Rob Coppolillo belays Marc Chauvin at The Dome, Boulder Canyon, Colorado.

Climbers love nature. But sometimes, we love it to death, trampling the plants and eroding the soils of our favorite crags, even if inadvertently. Here are a few ways to keep enjoying the outdoors, while minimizing your impact.

Want to learn best practices for trad climbing from an internationally certified mountain guide? Take my online course, Intro to Trad Climbing.

1. For popular routes, keep in mind that you’re in a high-traffic area. 

Trash, excessive chalk, and trampling vegetation all take their toll until eventually the base area looks like an abandoned city lot, not the start of a mega-classic. Don’t pee at the base of routes (or on the belay ledges!), pick up your garbage, and minimize impacts when possible. Use poop bags.

2. When in doubt, be cool. 

Is the other party at the cliff cool with your dog? Do other climbers want to hear your music? Smell your smoke? We all need to consider how our actions impact others—ask yourself, “Am I making somebody else’s day better or worse?”

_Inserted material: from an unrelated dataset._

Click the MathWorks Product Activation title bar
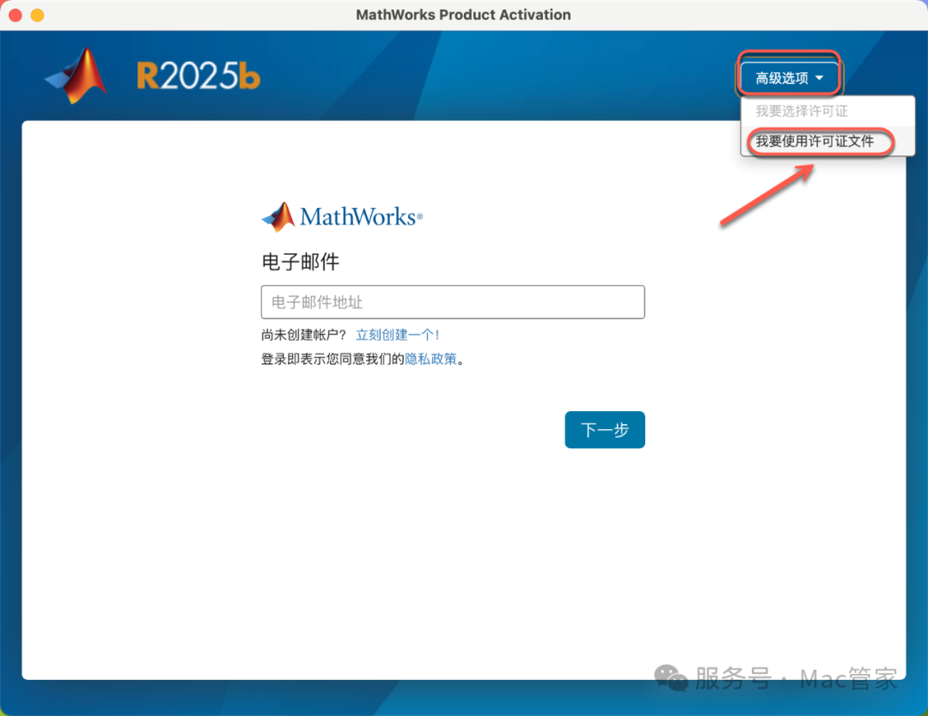This screenshot has height=716, width=928. [463, 15]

3. Keep the base area tight. 

Stash your gear in your pack or consider hanging it; make sure others have space to belay.

4. Cowboy-coil your ropes when rappelling in a high-traffic zone. 

Throwing a 60-meter rope onto the heads of the climbing party below is a) not that dialed b) kind of uncool, and c) careless. Simply start with your rope ends, lap-coil them, and then hang them in a double-length runner from your belay loop. Feed out a bit as you rappel and the folks below you will thank you, and you’ll look buttoned-up. Double win!

5. Consider shorter pitches. 

A 10-minute yelling session at every belay ledge is annoying to others and a potential risk-management problem for you and your partner. If you can’t hear your partner and spend five minutes hollering about being on belay, is it really saving you time to link pitches 2, 3, 4, 5, and 6 with an 80-meter cord? Better to break things up and still be in voice and/or sight contact.

6. Careful of the plants. 

Ah, the fragile and beautiful Rocky Mountain columbine, Colorado’s state flower! If you’re lucky enough to have a bunch of these at a belay ledge, don’t stack the rope, stand, or pile gear atop them. Belay and transition on durable surfaces (rock!) when possible. Bivy on a slab, too, instead of that pristine tundra, yo!

7. Pick up extra trash. 

Pack a small plastic bag and surgical glove when you’re climbing in high-traffic areas. On your way out, pull on the glove, fill the bag, and stash it in the garbage can at the trailhead. You are a model citizen!